Yes, there was. And Davout's command after Waterloo, before retiring behind the Loire, numbered 117,000. As Napoleon had already abdicated, however, he saw no point in continuing which was probably a mistake.
“Comparing commanders of different nationalities and armies is one of the interesting historical exercises and can be beneficial to both readers and historians.” @Kevin F. Kiley I respectfully disagree. Commanders and their armies are integrated systems. Analysing them separately is at best an exercise in the analyst’s opinion, depending on the analyst’s insight. At worst, it devolves into an infantile game of enthusiast’s Top Trumps. There is plenty of evidence that the quality of the Armée du Nord in 1815 was much more varied than some works (particularly Swords) would suggest. The extensive and meticulous studies by Paul L Dawson are instructive. Morale was much more brittle. Evidence? The total collapse at and after Waterloo. If that could (and did) occur in the inspirational presence of Napoleon himself, what price Davout?
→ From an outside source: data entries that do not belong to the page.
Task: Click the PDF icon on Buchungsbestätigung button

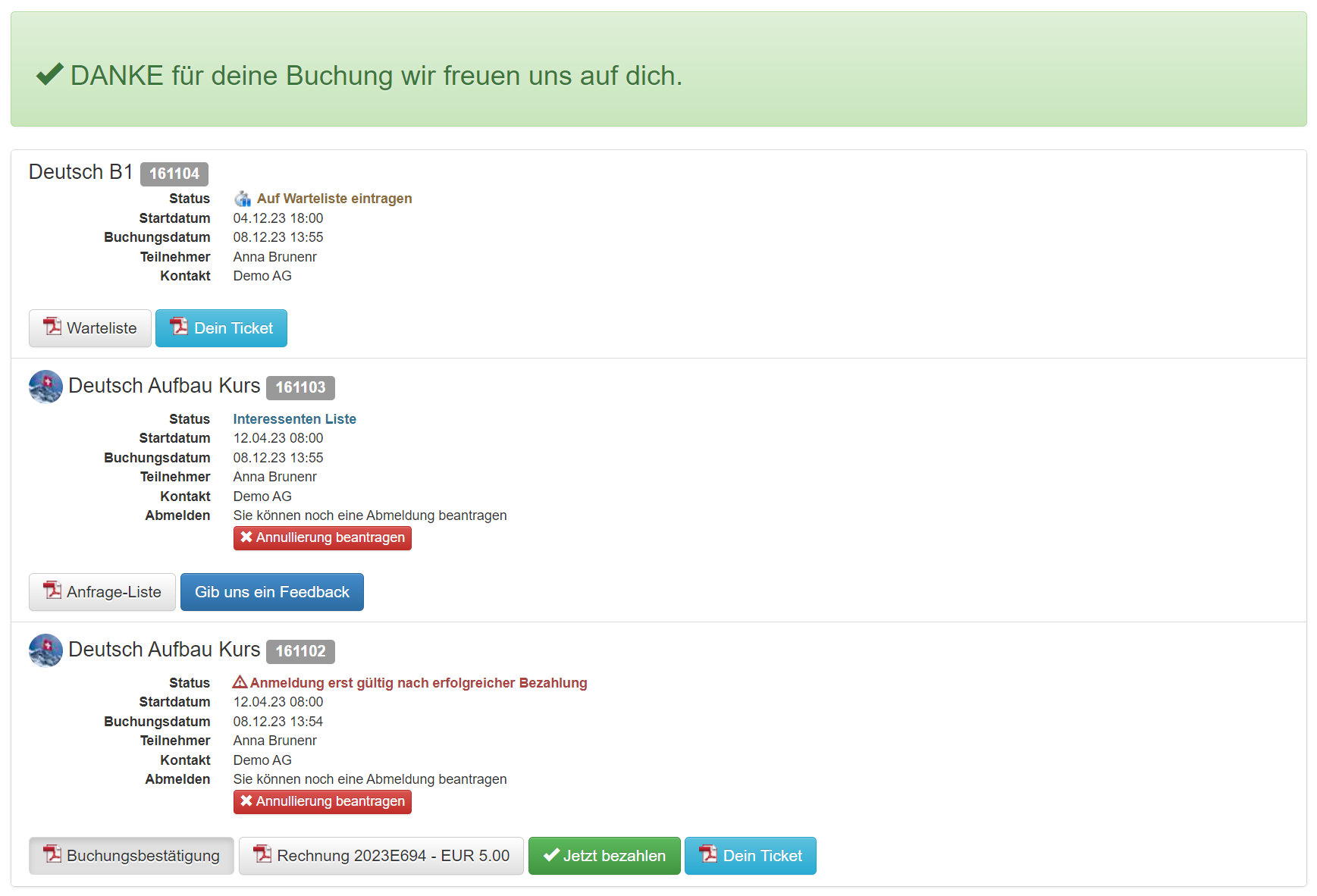Action: [52, 854]
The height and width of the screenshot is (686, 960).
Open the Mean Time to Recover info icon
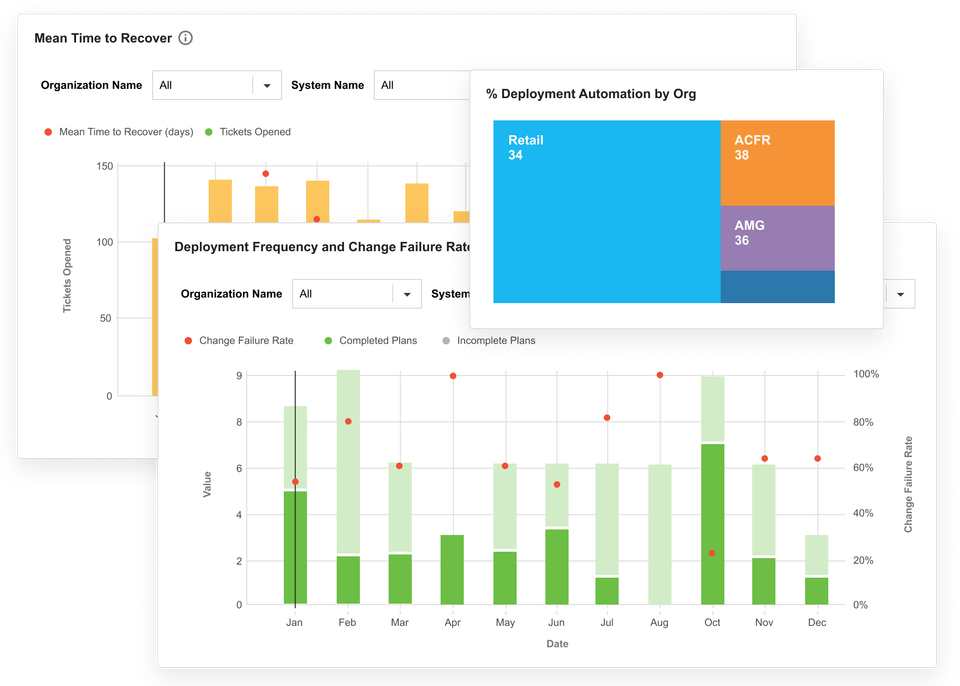tap(185, 38)
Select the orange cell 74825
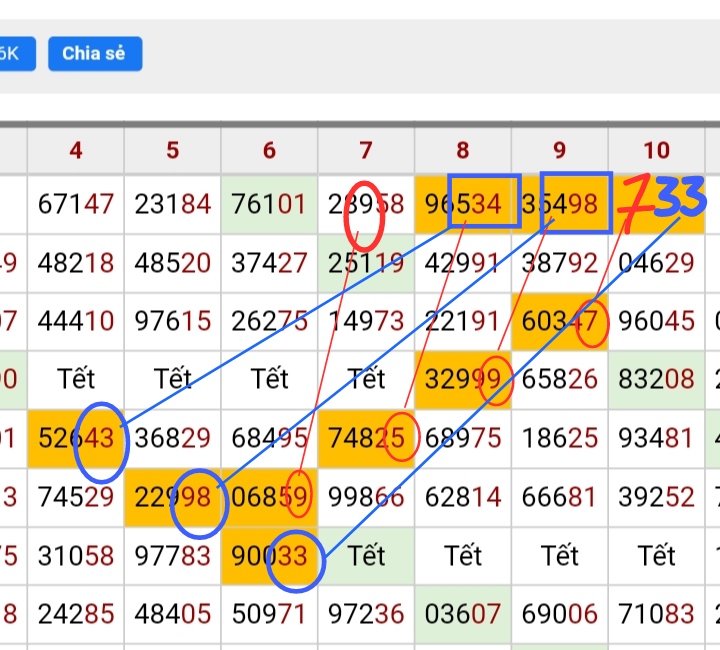720x650 pixels. tap(366, 437)
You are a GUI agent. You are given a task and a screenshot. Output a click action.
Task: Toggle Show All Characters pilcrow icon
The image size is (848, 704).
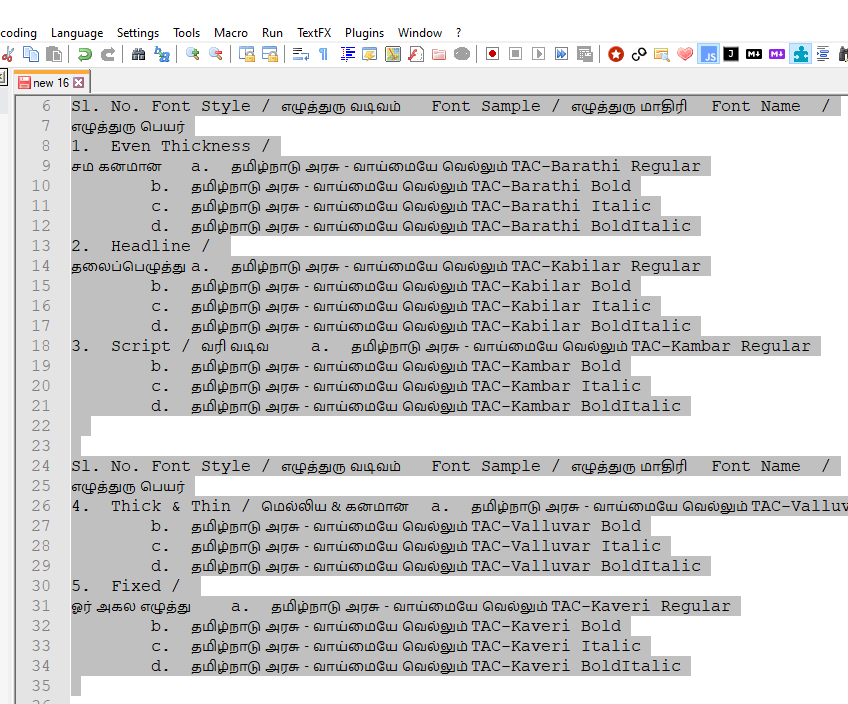click(x=323, y=54)
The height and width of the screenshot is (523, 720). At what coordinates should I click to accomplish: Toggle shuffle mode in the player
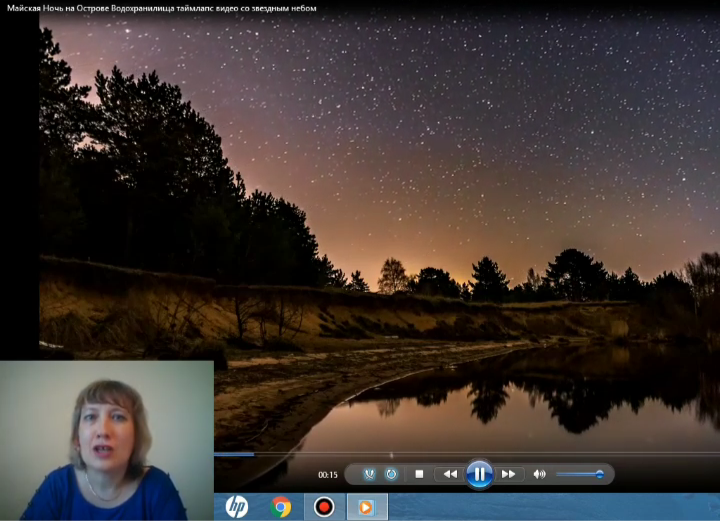pyautogui.click(x=369, y=474)
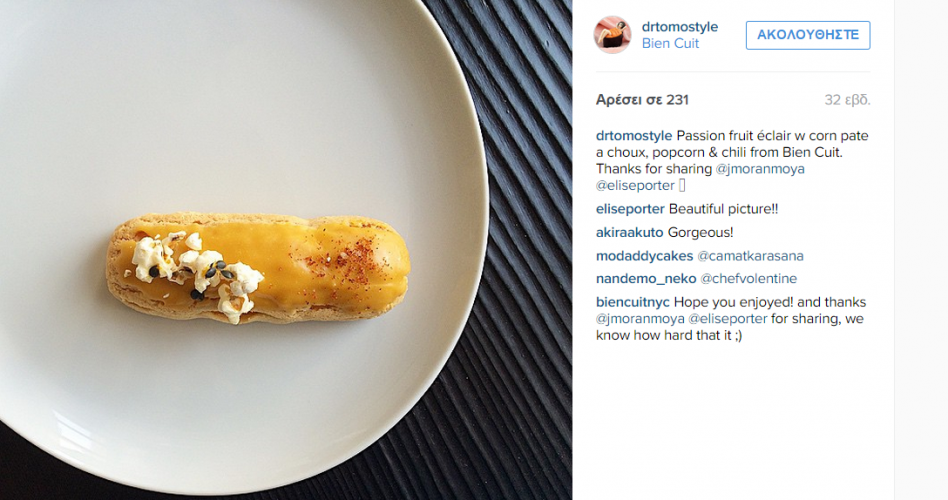Open the @camatkarasana mention
948x500 pixels.
750,256
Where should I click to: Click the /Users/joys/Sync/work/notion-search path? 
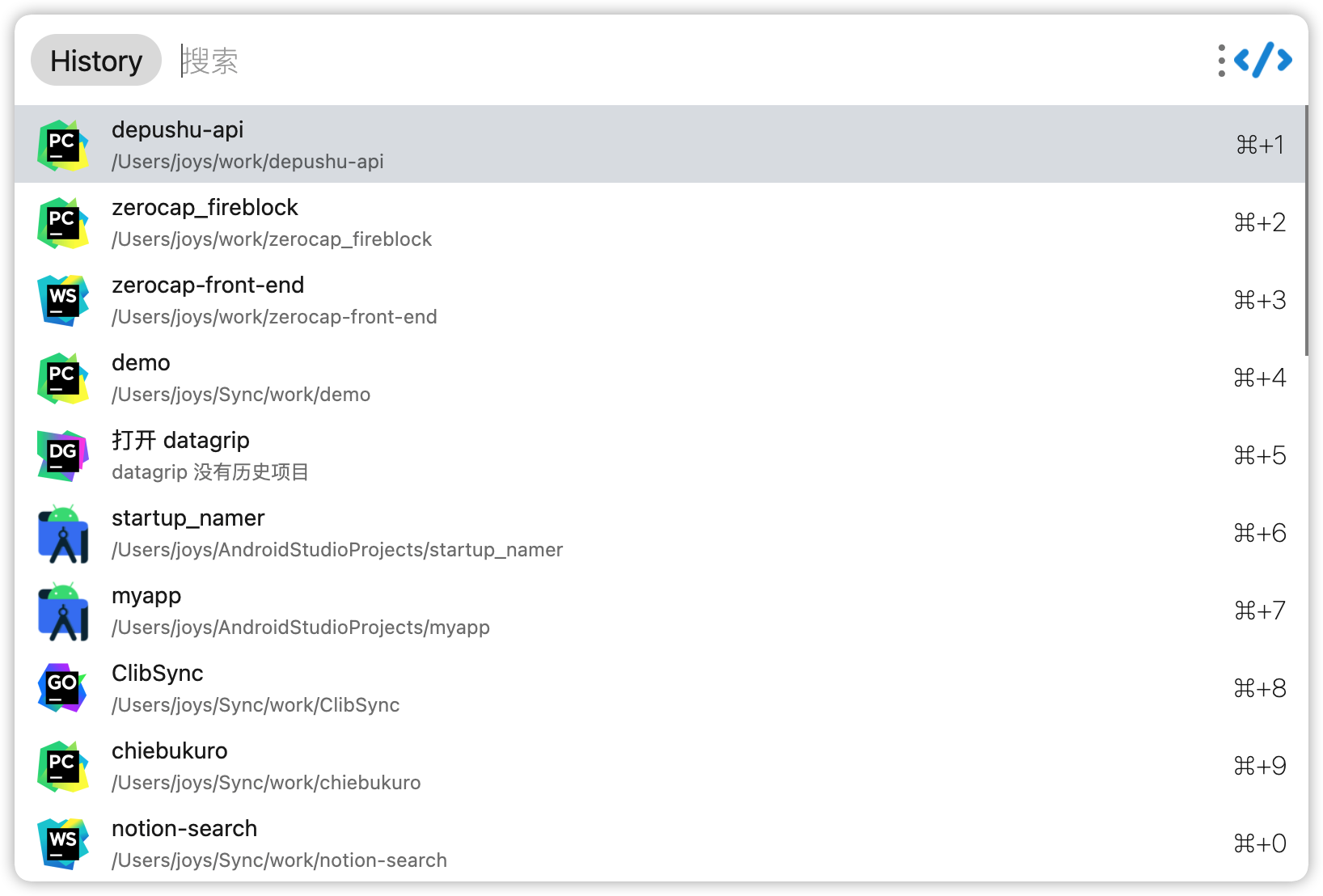(279, 860)
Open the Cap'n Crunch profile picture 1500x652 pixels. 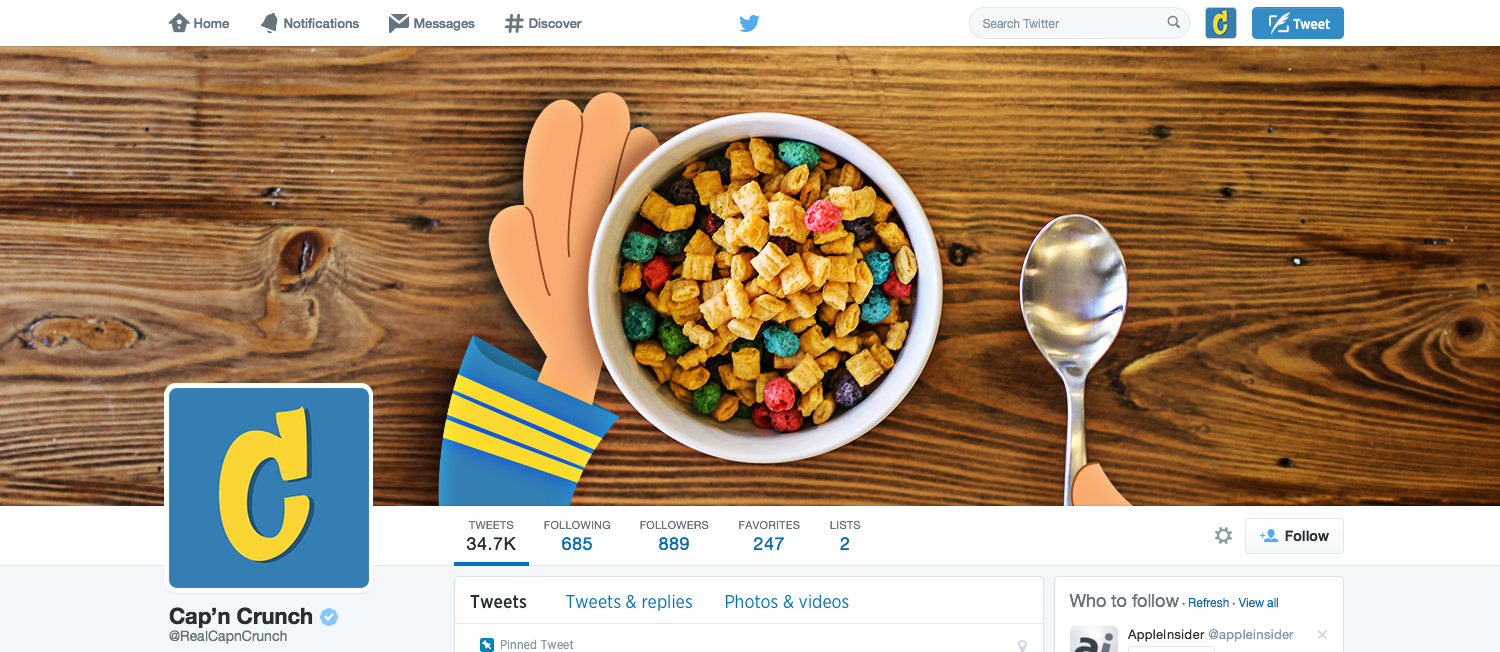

I don’t regard ‘alternative history’, diverting as it is, as real history. It’s historical fiction. In my very humble opinion these arguments are merely fantasy football league or football manager games. It has a similar nodding acquaintance with real historical enquiry as they do to real football coaching. The real historical enquiry is the nature of period generalship and the systems of command. Systemic comparisons are very valid. Ultimately though, generalship is the ability to use what is to hand, in the terrain you find yourself and under the political direction or expediency you have been given. When you appreciate the variables, the dangers of equivalent comparison is self-evident. I fear that debating this will reveal more about the personal opinions of the than it will about the generals, or their generalship. Personally, I set zero store by these theoretical A vs B or top 10 list type posts. A lighthearted playground game, and no more. Of course, others are perfectly entitled to engage but I’m sure you will forgive me if I decline.
I figured you'd hear from the Bowden-bashers.